Já um dos fatores crônicos é a falta de profissionais do Ibama para autuação na Amazônia. Ex-presidente do Ibama e especialista sênior em políticas públicas do Observatório do Clima, Suely Araújo diz que a falta de fiscais em campo é um problema antigo, impulsionado pela pandemia e pelo aumento no pedido de aposentadorias.
Segundo a especialista, há anos o Ibama não tem feito novos concursos públicos para a contratação, com um quadro que ficou ainda mais reduzido com parte dos servidores em quarentena.
"Na Amazônia, não deve chegar a 500 fiscais. E não adianta militarizar, porque os militares não podem lavrar os autos. Eles precisam ir com um fiscal. Não adianta encher de gente lá no meio da floresta com pessoas que não estão treinadas para a fiscalização ambiental. Precisa fazer um planejamento prévio, com muito dado de satélite, rastreamento da cadeia produtiva, e ligação com outros ilícitos ambientais", disse ao g1.
Em agosto de 2020, os servidores do Ibama divulgaram uma carta aberta ao presidente do órgão e à sociedade brasileira. Eles alertavam sobre a queda de 24% no número de fiscais do órgão entre 2018 e 2019, entre outros problemas. Mais de 400 funcionários do instituto assinaram o documento.
Já em setembro de 2021, mais de um ano depois, o governo federal publicou uma portaria para a contratação de 568 cargos efetivos para o Ibama, com 96 analistas ambientais, 40 analistas administrativos e 432 técnicos ambientais. Para Araujo, ainda assim, a contratação não contempla o problema:
"Primeiro, o número é insuficiente. Segundo, eles estão buscando tudo em nível médio, o que não vai resolver. A fiscalização hoje é muito sofisticada, pra ela funcionar direito você precisa de pessoas que trabalhem com imagem de satélite, com cruzamento de dados públicos, pessoas com nível de atividade inteligência. A fiscalização não é chutar a porta da fazenda há muito tempo".
Além disso, há uma espécie de autorização implícita para desmate, com base no discurso do próprio governo federal. O Supremo Tribunal Federal (STF) está em fase de julgamento do chamado "Pacote Verde", conjunto de 7 ações relacionadas à causa ambiental.
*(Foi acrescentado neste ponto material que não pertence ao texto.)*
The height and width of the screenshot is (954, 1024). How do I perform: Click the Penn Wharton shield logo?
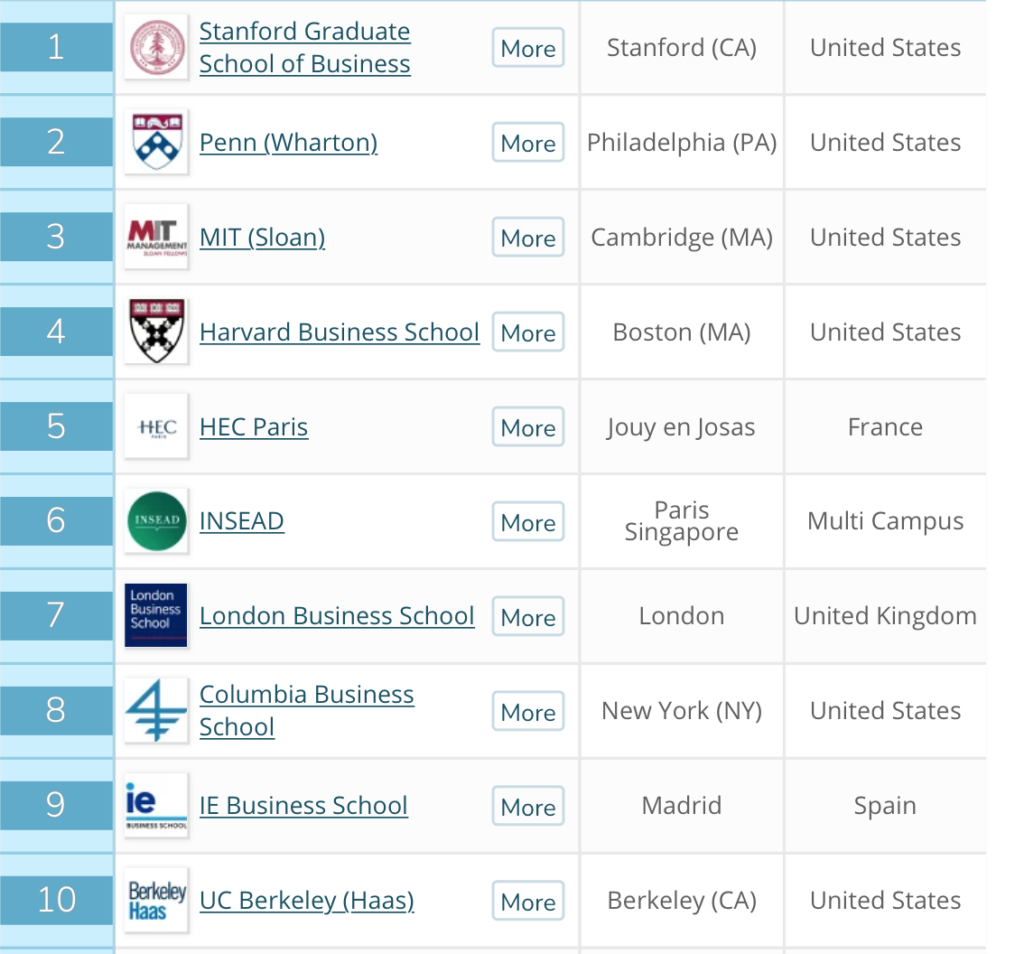[156, 142]
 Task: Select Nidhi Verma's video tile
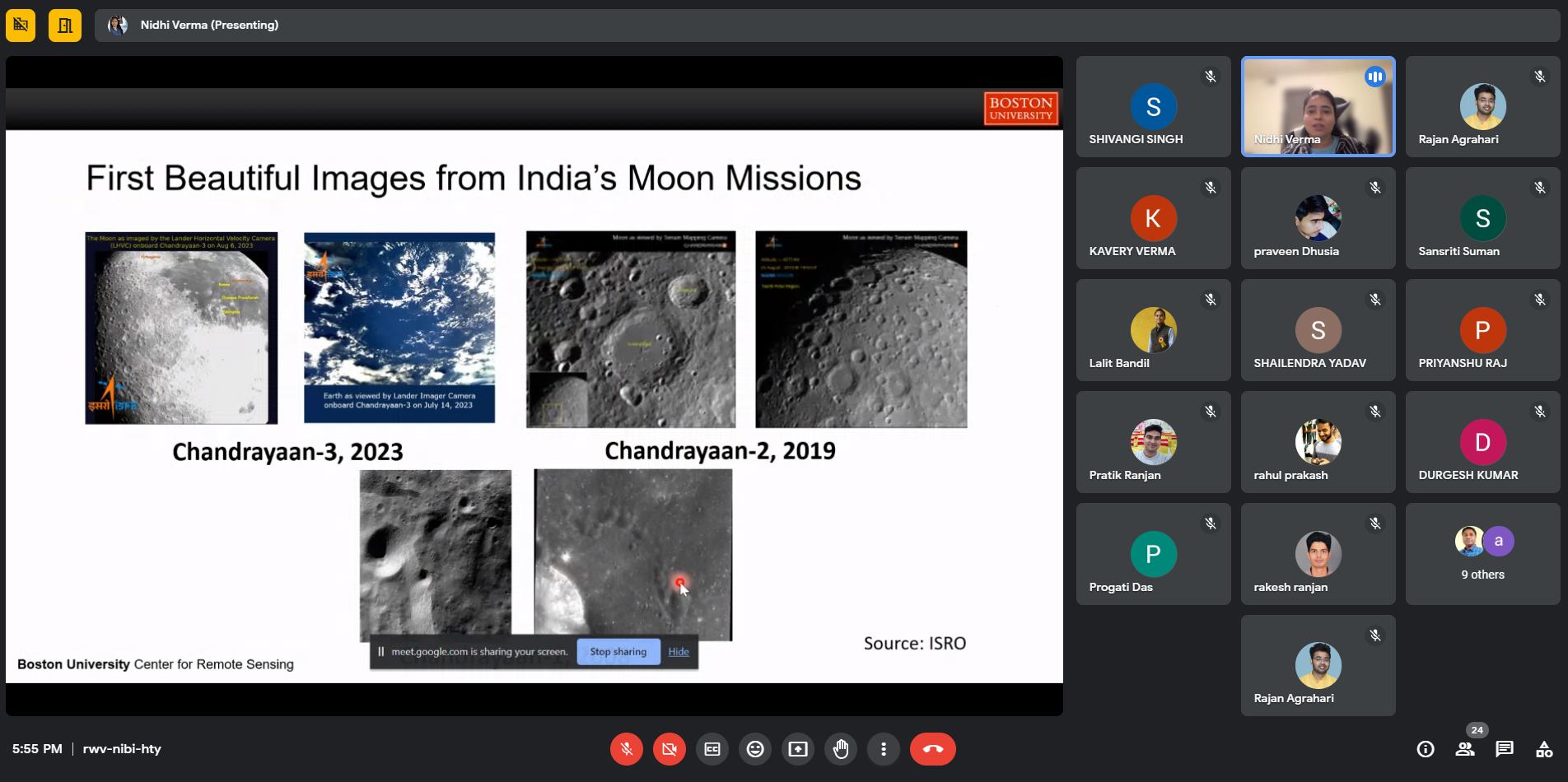[x=1318, y=106]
Em uma petição inicial feita em 2019 pela Rede Sustentabilidade, o partido acusa o governo federal de omissão no combate ao desmatamento da Amazônia e pede que seja implementado um conjunto de ações para de fato enfrentar o problema.
Entre as medidas, estão a execução integral do orçamento dos órgãos ambientais, a contratação de equipes novas para ações de fiscalização e a elaboração de um plano real de contingência da perda de floresta.
A Rede alega que cabe ao Poder Público a conscientização da sociedade para preservação do meio ambiente e, nesse contexto, as manifestações do presidente são relevantes — "em todas as suas declarações Jair Bolsonaro faz pouco caso do meio ambiente ou do desmatamento extensivo da Amazônia", disseram os autores.